June 11, 2018

Who gets counted?

Last week, Microsoft (who you’ve probably heard of) bought GitHub (who you may well not have heard of) with $7.5 billion in Microsoft stock.  Github is a site that cross-bred version-control software (‘track changes’ for programmers) with social media, providing a place to share and promote code.

Stuff and the Herald quoted the same number

More than 28 million developers around the world use GitHub, with Microsoft ranking as the most active organisation on GitHub.

You might wonder what proportion of developers use GitHub. If you search a bit on Google, you’ll find that the total number of developers is estimated at about 21 million, so roughly 130% of them use GitHub.

Obviously there’s something wrong there.  The problem is how to define ‘developers’.

In the US, the Bureau of Labor Statistics reports how many people do each job. They say, currently,  that there are 1,617,400 “Software Developers and Programmers”.  The figure of 28 million worldwide is actually based on a subset of those, the 1.2 million “Software Developers, Applications” and “Software Developers, Systems”.  This sort of official classification has to be narrow, because the goal is for  every job to end up in exactly one category.

Lots of people in the US who are developers in the GitHub sense aren’t developers in the Bureau of Labor Statistics sense. Some of them write software only in their spare time. Others write software as part of their jobs, but their jobs are classified somewhere else in the BLS system. The same is true in New Zealand.

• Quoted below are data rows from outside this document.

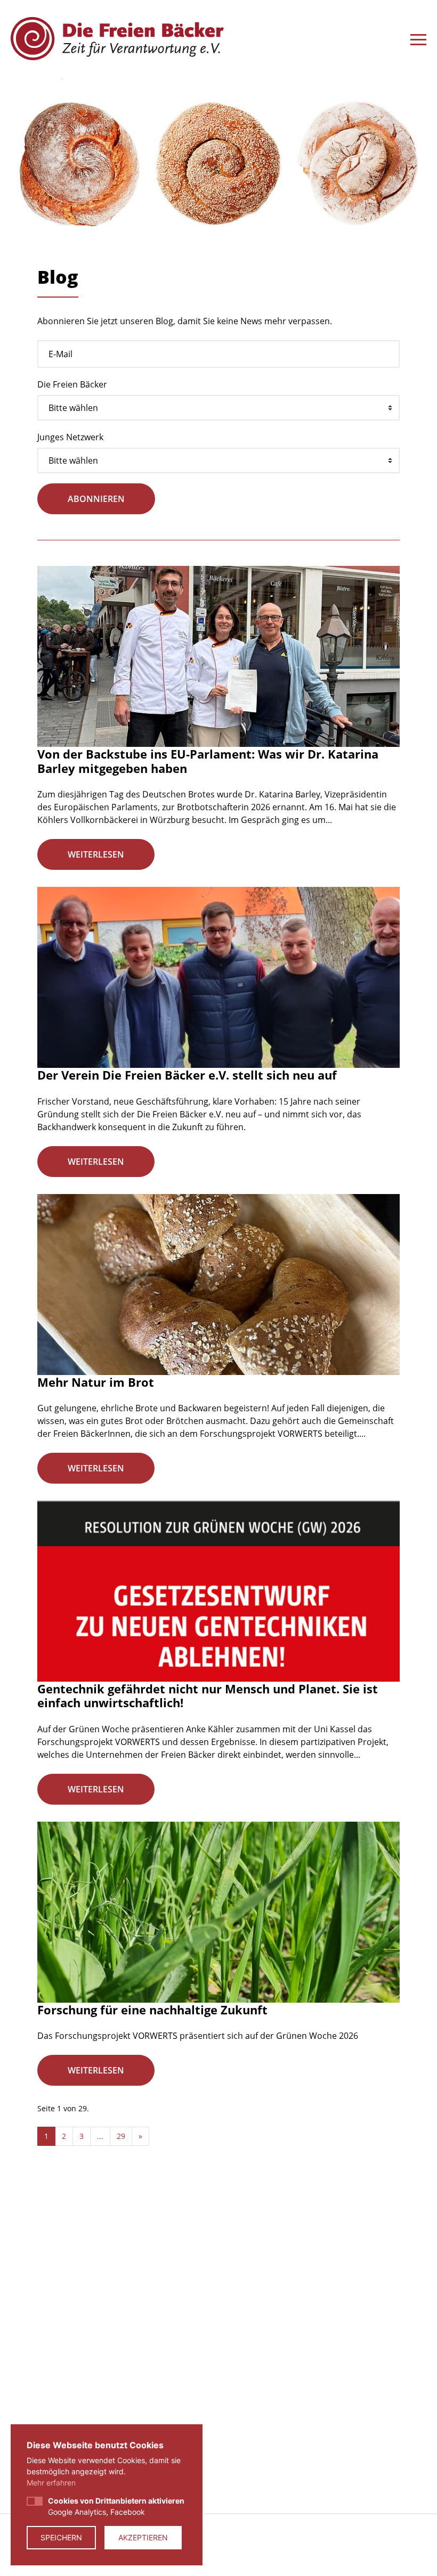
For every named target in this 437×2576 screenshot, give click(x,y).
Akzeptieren (143, 2537)
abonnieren (96, 499)
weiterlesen (96, 854)
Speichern (61, 2537)
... (100, 2136)
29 (121, 2136)
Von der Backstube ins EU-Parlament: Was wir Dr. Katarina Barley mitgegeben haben (207, 761)
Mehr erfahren (51, 2482)
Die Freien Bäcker (72, 384)
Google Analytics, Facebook (116, 2506)
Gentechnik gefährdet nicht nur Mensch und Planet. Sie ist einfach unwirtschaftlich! (207, 1695)
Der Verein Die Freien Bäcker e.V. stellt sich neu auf (187, 1075)
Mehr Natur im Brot (95, 1382)
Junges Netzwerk (70, 437)
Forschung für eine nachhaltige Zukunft (152, 2010)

Stats NZ reports 31,860 jobs in ANZSIC06 category 7000 “Computer Systems Design and Related Services”, which is a bit broader than the US category.  Even though I’m a developer in the GitHub sense, I’m not one of them. I’m in 8102, “Higher Education”.

Other people who probably in the 21 million count include statisticians, data scientists, computational biologists, ornithologists, journalists, linguists, and many more.

Official statistics are usually pretty accurate, but they are only accurate for what they are trying to measure, which might not be what you are looking for.

avatar

Thomas Lumley (@tslumley) is Professor of Biostatistics at the University of Auckland. His research interests include semiparametric models, survey sampling, statistical computing, foundations of statistics, and whatever methodological problems his medical collaborators come up with. He also blogs at Biased and Inefficient See all posts by Thomas Lumley »

Comments

  • avatar
    Steve Curtis

    Another subset of users that Microsoft might track their keystrokes, just like it does on Windows 10 ( free version) via a service they call ‘telemetry’

    7 years ago

  • avatar
    Thomas Lumley

    They can’t track keystrokes through GitHub unless you’re in the unusual position of doing your editing on GitHub itself.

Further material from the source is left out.